Author’s work is all for the children

Dawn McMillan’s writing nook is an unassuming little shed tucked into a corner of her garden in Waiomu Bay. 

Inside, the walls are adorned with posters and notes from her young readers. The Thames Coast author’s desk sits at one end, framed by shelves stuffed full of the more than 200 picture books, junior novels, educational texts, poetry, plays and early readers she has penned. 

It’s this impressive stack of texts which has earned Dawn a New Year Honour for services to children’s literature. 

Dawn was “stunned and honoured” to be appointed a Member of the New Zealand Order of Merit, she said. 

“It’s not something you do [for the accolades],” she said. 

“It’s a team effort… There’s a huge journey involving wonderful people. There’s the kids, the publishers, the illustrators, then there’s me. I’m just very privileged to have belonged to some very good teams.

“And it’s been really nice to have the support of my husband and family and friends – all the times [my husband’s] cooked dinner for me while I’ve been typing away. In no way is it an individual pursuit.”

Although Dawn has loved writing since she was a child, her writing career only really began when she moved to Waiomu over 30 years ago, after spending most of her working life as a teacher. 

“As soon as I got here, I just had this urge to write,” she said.

“The first book I had published was actually set in Waiomu, at the beach.”

Nature and the environment feature heavily in Dawn’s stories, inspired by the view from her studio window which overlooks the pohutukawa trees sheltering Waiomu Bay.

Supplied material —
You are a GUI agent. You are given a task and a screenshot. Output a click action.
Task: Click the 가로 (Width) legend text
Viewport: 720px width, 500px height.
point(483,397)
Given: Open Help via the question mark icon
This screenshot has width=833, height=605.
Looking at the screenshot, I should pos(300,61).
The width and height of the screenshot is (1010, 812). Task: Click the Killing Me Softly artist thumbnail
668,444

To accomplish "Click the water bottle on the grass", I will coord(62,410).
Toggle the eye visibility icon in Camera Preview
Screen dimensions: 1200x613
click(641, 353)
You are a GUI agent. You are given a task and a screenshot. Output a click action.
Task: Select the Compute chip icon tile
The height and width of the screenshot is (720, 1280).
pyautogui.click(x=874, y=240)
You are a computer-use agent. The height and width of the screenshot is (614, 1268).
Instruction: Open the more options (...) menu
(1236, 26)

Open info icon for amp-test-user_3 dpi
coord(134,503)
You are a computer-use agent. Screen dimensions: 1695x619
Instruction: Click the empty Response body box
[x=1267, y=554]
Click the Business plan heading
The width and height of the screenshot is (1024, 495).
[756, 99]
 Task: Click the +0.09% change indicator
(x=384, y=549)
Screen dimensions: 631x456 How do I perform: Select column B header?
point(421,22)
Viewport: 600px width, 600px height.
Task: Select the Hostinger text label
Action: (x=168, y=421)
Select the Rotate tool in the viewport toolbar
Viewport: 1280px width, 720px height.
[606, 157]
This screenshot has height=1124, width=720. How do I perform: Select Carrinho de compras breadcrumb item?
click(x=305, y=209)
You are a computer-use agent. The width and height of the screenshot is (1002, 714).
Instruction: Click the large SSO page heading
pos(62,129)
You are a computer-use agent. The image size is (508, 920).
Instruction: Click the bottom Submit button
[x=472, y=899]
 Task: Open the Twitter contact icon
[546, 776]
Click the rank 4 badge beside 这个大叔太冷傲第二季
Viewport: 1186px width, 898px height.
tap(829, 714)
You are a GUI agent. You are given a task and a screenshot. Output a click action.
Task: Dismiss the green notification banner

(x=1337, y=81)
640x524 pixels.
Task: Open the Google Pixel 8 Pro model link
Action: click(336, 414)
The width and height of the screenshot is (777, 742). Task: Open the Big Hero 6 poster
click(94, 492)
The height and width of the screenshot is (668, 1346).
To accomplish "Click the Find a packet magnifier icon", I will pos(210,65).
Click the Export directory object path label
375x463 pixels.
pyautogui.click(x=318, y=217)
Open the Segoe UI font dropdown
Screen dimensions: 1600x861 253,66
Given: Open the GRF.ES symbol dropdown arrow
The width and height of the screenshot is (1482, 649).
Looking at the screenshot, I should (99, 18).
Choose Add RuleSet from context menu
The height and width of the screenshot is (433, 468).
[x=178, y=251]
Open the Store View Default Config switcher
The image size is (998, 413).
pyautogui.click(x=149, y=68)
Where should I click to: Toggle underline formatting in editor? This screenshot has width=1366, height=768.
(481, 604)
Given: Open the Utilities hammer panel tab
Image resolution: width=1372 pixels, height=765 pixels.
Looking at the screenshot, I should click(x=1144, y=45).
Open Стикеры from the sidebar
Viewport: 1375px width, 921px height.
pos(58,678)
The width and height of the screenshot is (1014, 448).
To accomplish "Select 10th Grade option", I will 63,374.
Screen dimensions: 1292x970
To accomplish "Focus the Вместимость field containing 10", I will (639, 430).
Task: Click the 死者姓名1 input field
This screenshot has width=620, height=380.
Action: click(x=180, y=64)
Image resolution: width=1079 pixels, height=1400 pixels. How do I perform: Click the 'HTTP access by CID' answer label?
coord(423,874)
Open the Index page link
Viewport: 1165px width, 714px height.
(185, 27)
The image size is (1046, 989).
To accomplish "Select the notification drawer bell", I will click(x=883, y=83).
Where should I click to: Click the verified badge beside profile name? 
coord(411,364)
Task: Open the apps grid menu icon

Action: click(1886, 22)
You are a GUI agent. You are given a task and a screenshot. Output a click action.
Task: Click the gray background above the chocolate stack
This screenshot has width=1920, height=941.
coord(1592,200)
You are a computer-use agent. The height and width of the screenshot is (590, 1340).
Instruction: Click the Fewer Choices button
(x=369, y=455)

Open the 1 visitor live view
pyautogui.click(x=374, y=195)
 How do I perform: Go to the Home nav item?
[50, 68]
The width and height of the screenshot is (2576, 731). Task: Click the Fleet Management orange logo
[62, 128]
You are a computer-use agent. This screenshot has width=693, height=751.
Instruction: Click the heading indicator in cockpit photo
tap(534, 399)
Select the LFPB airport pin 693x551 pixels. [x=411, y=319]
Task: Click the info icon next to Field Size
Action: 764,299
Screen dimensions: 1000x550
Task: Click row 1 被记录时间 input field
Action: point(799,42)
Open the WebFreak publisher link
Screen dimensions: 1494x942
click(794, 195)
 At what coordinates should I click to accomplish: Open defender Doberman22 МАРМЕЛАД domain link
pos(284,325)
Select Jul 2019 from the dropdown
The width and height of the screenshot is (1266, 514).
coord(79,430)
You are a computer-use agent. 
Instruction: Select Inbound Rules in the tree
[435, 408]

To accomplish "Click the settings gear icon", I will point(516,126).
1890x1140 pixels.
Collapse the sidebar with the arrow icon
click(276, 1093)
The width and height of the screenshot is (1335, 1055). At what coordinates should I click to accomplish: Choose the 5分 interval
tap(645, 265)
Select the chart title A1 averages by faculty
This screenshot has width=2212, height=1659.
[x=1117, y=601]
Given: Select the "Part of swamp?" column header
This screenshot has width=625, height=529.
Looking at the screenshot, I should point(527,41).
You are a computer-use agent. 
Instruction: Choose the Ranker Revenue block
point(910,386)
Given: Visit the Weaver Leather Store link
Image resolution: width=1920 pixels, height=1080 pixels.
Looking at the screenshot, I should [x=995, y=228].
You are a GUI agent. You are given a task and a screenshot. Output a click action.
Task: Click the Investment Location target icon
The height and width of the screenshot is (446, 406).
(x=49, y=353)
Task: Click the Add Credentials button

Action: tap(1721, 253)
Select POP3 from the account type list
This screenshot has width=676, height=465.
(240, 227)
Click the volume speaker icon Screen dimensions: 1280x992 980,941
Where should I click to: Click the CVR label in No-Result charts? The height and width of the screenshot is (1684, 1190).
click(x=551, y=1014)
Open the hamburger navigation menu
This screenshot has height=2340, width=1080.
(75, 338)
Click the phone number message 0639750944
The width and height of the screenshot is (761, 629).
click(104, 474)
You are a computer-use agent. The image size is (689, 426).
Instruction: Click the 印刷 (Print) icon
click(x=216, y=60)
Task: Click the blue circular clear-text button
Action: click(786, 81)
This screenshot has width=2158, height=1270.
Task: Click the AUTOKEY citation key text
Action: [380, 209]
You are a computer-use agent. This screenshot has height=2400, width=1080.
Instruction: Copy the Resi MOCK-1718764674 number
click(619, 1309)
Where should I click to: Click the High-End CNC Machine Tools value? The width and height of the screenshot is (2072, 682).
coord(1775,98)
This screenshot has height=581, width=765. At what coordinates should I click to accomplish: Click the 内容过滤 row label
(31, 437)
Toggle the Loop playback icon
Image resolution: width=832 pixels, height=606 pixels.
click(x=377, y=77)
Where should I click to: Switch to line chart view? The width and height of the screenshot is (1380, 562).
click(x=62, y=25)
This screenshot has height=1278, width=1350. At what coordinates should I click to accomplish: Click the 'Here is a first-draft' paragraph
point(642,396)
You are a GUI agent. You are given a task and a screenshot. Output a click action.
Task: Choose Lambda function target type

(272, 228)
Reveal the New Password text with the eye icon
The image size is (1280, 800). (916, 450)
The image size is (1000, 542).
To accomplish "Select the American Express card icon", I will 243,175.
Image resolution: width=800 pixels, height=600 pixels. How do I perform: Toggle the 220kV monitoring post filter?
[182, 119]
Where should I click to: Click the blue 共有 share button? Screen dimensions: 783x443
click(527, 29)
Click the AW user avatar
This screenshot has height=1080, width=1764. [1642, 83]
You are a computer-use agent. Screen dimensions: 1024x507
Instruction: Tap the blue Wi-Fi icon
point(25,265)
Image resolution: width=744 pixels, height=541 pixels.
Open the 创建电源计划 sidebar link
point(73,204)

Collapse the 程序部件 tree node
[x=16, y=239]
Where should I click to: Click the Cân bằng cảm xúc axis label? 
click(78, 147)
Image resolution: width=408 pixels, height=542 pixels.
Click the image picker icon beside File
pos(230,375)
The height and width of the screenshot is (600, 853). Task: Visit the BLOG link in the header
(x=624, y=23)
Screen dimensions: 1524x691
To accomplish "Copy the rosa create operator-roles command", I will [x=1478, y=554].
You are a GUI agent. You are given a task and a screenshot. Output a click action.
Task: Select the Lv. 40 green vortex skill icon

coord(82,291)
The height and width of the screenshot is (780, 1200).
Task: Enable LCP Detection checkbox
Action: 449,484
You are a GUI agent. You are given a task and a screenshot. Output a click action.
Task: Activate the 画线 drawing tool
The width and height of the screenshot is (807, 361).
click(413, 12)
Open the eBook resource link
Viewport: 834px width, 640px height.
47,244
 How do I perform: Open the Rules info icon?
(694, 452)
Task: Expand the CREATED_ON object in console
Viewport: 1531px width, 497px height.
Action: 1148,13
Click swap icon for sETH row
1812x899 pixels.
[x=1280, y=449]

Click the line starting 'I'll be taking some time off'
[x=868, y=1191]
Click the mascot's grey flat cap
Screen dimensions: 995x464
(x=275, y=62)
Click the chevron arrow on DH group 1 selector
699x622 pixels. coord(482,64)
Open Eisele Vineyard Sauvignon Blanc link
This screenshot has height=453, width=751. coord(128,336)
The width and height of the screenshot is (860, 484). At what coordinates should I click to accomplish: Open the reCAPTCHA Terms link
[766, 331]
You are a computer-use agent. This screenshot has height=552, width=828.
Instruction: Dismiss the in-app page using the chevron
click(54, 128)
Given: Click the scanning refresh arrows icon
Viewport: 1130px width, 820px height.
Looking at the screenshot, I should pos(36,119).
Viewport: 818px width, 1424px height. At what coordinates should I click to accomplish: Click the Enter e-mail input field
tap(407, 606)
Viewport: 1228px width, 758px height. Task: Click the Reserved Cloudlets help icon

Exercise brief — Say whether each statement agrees with the Dawn McMillan article, answering yes or no and quoting the words that decide it. 1. Her writing shed is in her garden in Waiomu Bay. 2. She began her writing career before she worked as a teacher. 3. Her first published book was set in Waiomu. The entries have no connection to the Dawn McMillan article.

Task answer —
1. Yes: "an unassuming little shed tucked into a corner of her garden in Waiomu Bay"
2. No: "her writing career only really began when she moved to Waiomu over 30 years ago, after spending most of her working life as a teacher"
3. Yes: "The first book I had published was actually set in Waiomu, at the beach."